**Directions**
State the count of lines below featuring the word "agent", and write nothing further.

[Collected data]
—————

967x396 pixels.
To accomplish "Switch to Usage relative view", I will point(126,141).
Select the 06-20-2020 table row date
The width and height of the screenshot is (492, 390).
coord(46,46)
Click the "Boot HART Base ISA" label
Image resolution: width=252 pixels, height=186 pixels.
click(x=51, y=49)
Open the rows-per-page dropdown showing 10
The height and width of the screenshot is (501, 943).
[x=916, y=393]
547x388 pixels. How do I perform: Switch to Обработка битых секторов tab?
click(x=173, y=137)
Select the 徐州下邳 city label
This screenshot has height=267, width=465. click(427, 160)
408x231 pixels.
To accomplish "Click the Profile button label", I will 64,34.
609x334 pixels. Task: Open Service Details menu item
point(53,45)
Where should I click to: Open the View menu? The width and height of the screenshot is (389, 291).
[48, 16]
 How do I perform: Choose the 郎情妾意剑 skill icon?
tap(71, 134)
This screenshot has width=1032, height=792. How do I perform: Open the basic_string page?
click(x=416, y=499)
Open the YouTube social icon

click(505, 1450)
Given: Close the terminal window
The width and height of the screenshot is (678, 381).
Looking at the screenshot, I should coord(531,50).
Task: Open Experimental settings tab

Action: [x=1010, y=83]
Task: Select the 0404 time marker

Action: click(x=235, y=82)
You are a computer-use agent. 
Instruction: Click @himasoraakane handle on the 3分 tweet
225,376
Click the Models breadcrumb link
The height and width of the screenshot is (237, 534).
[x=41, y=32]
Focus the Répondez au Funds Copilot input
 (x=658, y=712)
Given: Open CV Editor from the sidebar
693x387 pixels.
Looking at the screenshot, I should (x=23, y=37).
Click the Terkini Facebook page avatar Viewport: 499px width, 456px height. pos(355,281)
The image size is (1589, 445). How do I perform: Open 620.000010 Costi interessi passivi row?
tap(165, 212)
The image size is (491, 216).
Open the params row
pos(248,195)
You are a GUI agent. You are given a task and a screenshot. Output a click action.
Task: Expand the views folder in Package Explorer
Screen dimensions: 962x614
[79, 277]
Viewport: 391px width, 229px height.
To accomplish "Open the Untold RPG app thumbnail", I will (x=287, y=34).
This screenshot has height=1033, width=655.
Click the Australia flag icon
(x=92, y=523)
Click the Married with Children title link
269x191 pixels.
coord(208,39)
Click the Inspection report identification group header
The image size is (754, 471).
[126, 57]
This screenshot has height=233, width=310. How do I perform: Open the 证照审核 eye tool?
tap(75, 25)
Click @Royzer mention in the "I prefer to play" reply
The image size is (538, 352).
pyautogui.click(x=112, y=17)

—————

**Answer section**
2